## Aim of the exercise
Find and copy each line in the material below where the string "will" occurs.

====

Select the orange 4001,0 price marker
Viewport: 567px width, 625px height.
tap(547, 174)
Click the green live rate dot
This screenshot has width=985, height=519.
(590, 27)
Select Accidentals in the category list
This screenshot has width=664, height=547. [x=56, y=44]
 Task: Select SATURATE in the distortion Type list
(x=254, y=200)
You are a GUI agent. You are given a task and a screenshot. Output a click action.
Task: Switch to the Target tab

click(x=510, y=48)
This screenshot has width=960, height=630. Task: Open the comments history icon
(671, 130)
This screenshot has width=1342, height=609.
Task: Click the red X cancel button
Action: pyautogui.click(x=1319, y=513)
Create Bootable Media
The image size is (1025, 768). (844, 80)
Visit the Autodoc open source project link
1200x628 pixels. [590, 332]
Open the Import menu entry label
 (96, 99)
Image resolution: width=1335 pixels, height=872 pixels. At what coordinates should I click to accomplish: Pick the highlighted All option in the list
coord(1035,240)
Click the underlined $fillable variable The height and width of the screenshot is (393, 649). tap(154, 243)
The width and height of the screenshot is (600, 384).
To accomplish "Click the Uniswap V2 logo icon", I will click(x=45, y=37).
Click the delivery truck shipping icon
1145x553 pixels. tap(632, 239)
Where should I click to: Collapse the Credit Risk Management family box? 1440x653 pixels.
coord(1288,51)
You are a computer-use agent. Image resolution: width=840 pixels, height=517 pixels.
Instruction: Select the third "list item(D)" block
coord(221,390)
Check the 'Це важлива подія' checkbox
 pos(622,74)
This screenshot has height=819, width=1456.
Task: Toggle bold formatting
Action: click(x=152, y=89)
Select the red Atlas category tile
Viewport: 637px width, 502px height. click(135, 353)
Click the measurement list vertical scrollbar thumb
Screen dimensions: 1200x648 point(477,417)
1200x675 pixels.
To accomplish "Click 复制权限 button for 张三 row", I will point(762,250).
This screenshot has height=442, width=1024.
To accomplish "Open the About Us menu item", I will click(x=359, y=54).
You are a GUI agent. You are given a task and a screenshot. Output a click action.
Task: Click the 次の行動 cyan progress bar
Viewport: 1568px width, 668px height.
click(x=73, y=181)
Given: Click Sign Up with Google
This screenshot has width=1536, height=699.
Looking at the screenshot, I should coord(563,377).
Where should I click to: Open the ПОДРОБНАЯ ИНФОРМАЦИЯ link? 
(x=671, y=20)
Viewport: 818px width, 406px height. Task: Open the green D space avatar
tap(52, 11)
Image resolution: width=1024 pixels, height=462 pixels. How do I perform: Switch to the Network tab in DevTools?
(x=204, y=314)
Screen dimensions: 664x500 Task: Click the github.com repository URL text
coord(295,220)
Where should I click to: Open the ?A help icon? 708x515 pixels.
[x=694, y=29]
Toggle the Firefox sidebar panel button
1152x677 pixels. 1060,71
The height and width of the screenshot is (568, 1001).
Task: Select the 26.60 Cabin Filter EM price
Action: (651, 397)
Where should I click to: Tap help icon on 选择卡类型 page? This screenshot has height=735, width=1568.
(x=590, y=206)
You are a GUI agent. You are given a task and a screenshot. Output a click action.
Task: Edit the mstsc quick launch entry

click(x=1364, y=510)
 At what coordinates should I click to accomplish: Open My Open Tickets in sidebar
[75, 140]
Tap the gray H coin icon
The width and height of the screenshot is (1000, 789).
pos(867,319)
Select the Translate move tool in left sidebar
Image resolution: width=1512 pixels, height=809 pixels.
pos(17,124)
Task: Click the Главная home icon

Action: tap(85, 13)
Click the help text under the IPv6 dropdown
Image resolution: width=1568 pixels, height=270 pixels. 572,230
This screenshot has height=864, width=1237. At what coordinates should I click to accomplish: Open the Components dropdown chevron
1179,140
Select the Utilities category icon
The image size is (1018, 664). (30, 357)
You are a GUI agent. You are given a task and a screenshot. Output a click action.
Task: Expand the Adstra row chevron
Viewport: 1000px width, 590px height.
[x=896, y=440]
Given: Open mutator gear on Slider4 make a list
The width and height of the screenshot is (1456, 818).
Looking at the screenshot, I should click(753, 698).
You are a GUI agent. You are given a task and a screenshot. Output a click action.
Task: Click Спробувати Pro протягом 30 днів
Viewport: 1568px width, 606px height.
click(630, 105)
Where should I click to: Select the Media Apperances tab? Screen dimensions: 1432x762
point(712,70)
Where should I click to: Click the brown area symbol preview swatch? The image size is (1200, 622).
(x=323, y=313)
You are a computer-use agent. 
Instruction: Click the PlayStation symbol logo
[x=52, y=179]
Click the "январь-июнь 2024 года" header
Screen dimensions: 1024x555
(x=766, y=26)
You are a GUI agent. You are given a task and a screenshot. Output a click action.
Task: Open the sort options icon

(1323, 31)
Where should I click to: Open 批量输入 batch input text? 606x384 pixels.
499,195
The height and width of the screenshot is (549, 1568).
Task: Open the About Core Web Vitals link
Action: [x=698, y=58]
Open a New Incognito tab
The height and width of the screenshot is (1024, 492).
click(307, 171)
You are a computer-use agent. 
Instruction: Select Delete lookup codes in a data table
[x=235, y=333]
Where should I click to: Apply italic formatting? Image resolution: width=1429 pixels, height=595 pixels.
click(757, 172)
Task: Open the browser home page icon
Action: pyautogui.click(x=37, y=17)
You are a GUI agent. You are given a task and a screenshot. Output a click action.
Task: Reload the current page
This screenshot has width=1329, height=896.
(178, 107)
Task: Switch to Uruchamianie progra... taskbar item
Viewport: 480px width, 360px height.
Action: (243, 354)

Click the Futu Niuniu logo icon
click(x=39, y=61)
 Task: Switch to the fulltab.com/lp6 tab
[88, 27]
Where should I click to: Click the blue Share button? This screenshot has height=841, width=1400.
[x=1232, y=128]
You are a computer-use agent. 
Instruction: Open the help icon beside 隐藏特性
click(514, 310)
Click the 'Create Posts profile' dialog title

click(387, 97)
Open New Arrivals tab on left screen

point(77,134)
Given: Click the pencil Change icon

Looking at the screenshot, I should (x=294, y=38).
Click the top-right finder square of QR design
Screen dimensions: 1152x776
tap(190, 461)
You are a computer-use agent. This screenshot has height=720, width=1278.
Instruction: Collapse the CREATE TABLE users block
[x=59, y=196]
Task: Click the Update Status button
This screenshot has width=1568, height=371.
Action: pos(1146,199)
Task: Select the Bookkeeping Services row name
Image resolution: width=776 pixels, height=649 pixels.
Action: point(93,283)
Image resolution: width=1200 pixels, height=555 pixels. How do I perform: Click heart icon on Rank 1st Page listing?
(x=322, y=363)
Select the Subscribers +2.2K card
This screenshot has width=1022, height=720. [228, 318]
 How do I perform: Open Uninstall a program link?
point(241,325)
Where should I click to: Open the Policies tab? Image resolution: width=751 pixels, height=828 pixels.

====

## Written response
To accomplish "Click the Uniswap V2 logo icon", I will click(x=45, y=37).
To accomplish "Click 复制权限 button for 张三 row", I will point(762,250).
To accomplish "Open the About Us menu item", I will click(x=359, y=54).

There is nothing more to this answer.